What is expected:
What do the lines from the one containing "Image resolution: width=1512" through the end of the listing below say? Restate them word for word and give nothing else.
● ● ●
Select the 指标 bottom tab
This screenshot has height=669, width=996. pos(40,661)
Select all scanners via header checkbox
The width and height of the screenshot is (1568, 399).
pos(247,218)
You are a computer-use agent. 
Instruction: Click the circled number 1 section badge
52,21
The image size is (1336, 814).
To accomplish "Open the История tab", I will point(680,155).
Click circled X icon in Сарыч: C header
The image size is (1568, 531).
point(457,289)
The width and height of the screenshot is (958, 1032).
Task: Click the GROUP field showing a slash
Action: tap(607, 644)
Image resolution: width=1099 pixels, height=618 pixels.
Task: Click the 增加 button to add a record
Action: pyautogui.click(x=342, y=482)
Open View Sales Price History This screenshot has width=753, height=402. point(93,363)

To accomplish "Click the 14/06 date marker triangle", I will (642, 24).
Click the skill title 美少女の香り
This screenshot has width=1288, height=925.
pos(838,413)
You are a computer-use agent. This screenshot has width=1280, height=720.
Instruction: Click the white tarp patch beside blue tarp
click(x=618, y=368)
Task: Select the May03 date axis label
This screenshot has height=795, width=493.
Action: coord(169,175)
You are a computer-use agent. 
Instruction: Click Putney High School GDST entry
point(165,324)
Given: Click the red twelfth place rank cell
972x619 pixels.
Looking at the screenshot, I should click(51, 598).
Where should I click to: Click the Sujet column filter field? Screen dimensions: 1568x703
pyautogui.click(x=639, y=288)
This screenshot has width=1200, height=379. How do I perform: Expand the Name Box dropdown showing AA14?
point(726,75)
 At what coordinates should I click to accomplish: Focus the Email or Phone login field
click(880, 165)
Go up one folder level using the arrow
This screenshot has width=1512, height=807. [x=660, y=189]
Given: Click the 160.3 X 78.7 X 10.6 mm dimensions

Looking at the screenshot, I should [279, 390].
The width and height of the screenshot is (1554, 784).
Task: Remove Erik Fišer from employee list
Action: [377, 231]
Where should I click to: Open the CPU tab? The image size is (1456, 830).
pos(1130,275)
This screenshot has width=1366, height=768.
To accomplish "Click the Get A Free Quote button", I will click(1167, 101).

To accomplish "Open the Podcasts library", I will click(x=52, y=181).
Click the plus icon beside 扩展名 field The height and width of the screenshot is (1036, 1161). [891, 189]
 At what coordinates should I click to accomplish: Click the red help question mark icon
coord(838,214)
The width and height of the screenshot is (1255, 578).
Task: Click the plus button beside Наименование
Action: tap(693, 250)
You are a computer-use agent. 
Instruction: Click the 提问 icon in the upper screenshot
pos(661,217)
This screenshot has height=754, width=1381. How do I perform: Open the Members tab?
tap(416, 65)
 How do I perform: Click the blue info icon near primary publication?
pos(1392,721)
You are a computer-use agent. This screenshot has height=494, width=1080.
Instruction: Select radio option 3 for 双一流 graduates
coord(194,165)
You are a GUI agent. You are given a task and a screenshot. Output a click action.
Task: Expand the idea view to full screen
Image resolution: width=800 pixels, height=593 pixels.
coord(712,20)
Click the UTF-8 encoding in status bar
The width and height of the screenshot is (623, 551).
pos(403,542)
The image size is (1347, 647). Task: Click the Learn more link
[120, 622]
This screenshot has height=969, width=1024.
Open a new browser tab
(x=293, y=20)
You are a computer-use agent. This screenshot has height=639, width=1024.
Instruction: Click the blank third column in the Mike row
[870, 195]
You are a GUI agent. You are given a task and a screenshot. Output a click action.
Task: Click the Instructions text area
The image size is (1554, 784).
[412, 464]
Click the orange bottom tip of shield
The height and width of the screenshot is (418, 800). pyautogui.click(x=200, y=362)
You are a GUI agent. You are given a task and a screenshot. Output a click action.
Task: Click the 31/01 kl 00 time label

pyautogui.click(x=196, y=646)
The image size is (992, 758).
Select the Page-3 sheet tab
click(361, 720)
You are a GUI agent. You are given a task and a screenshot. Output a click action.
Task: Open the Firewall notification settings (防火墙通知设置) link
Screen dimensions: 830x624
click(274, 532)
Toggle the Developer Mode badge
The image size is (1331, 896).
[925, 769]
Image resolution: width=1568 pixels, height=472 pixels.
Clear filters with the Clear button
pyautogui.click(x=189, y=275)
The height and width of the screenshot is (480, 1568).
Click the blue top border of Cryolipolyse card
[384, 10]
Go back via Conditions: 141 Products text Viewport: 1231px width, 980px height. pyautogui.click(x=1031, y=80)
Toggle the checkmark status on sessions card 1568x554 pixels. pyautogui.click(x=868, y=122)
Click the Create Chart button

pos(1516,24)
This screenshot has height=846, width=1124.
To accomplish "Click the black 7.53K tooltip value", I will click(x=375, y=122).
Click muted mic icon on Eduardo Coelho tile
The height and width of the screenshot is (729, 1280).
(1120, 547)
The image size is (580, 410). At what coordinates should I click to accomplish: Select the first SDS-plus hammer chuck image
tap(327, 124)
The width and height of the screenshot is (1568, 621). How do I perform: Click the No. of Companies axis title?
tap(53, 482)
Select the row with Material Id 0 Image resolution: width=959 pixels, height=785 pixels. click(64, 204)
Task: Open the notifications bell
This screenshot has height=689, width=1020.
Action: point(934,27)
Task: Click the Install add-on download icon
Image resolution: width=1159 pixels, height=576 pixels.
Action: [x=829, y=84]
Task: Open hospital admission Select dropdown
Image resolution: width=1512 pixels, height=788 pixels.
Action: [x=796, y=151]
● ● ●
Answer box:
Image resolution: width=1512 pixels, height=788 pixels.
Action: [x=796, y=151]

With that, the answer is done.